Vaccination may have prevented infectious diseases and significantly reduced global mortality rates, but maintaining community confidence to ensure widespread coverage is as important as vaccination itself. There must be a unified effort among community leaders and health care providers in raising the vaccine confidence and acceptance in communities. A good example is how a High Court Judge from the UK who ruled for a mother to vaccinate her children, who have been denied the medication due to their mother's belief.
Emory Vaccine Center director Rafi Ahmed and the associate director Walter Orenstein, said there is a growing fear for the side effects of vaccines, Eureka Alert reported. Although there are no studies proving that vaccination can cause autism, disseminating this information to the skeptics has been very difficult. According to Ahmed and Orenstein out of the 159 measles cases from January 4 to April 2, 2015, 68 were unvaccinated, and 29 of those who didn't have vaccination is due to religious and philosophical beliefs.
The mother from UK who refused to have her children vaccinated is a vegan and believes that the body should heal naturally without injecting metal objects in it, IFL Science reported. However, in the end, Judge Mark Rogers ordered her children to be vaccinated based on the 1989 Children's Act that is more inclined to the welfare of the children. The judge said the mother couldn't provide a doctor that can support her ideals about refusing vaccination.

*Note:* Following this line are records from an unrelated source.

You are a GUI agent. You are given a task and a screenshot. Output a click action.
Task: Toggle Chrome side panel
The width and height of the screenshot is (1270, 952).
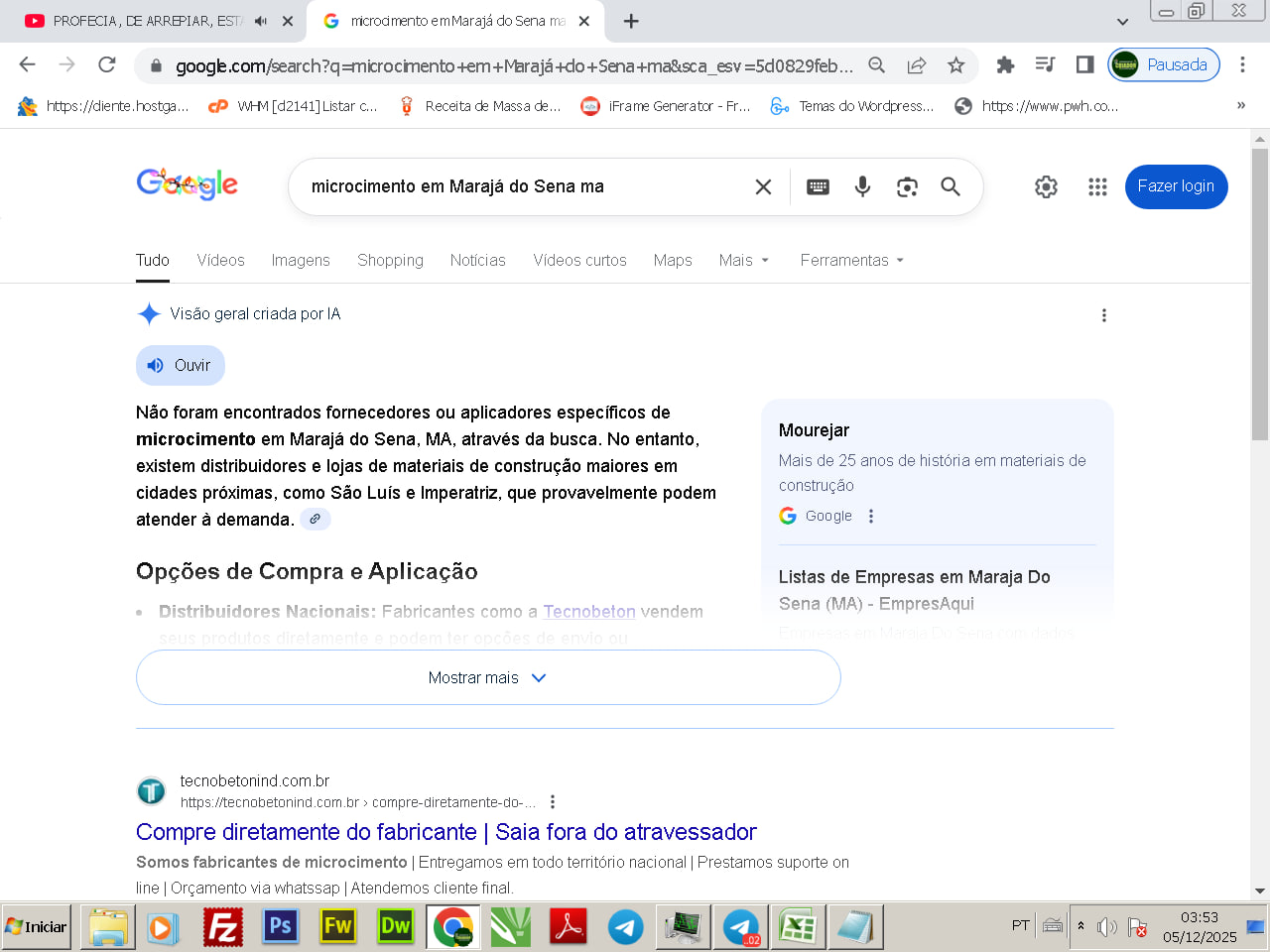1084,65
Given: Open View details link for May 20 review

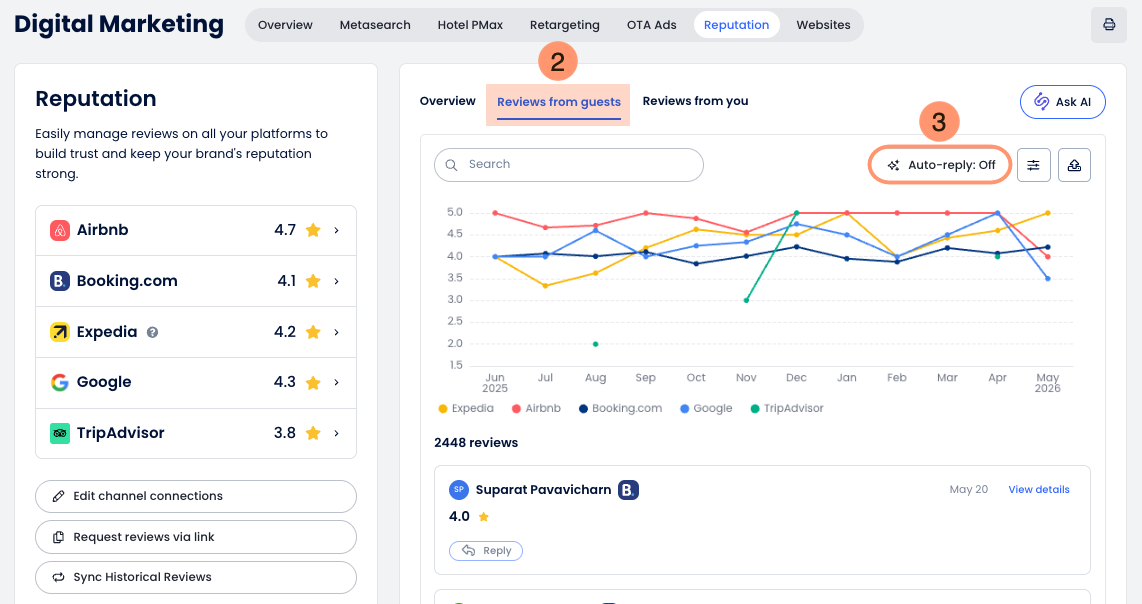Looking at the screenshot, I should [1039, 490].
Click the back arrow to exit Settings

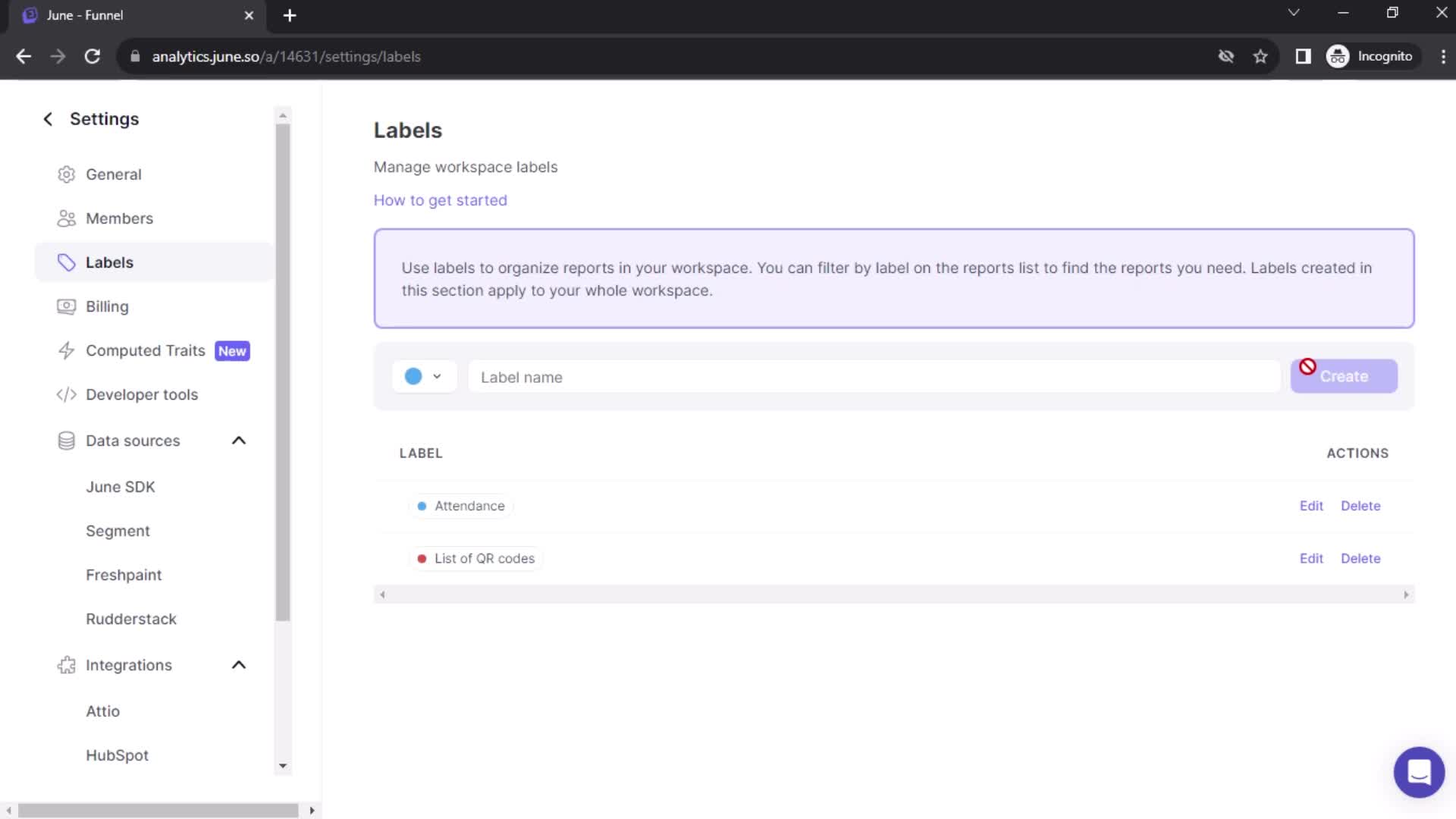47,118
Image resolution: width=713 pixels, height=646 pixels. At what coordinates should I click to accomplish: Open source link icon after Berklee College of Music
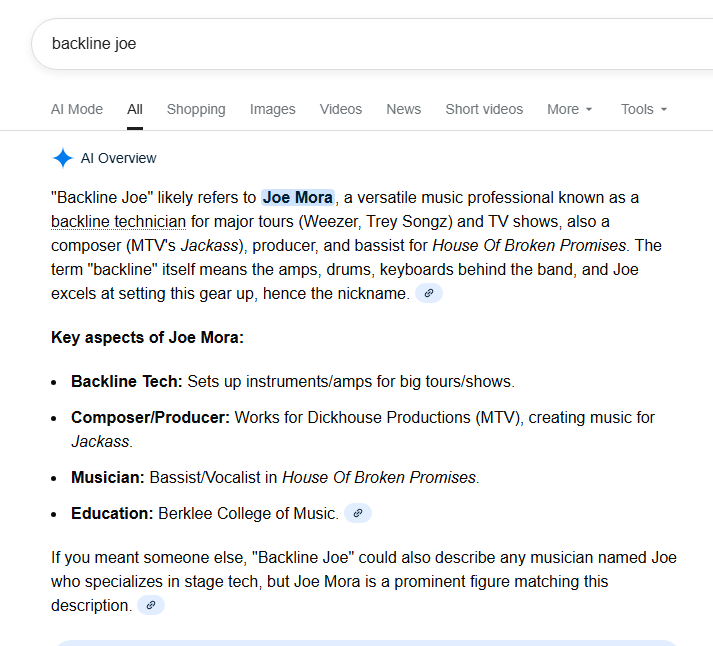357,513
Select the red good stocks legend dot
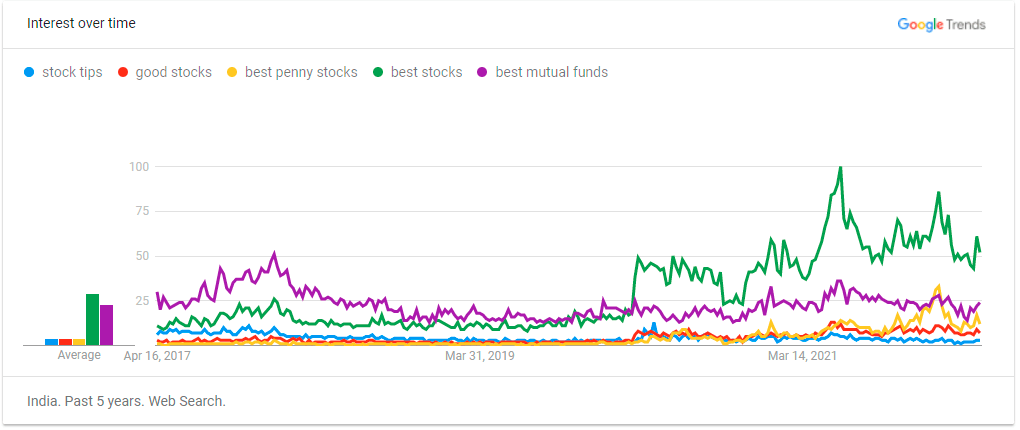The image size is (1020, 430). tap(122, 72)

Meanwhile, Ahmed and Orenstein emphasized that vaccines don't just give individual protection, but community protection as well according to an editorial published in "Proceedings of the National Academy of Sciences (PNAS). It can stop the spread of disease in a certain community, they said. This is especially true for populations that are vulnerable to diseases, like communities with a lot of children or elderly, or those with people who are immune-compromised.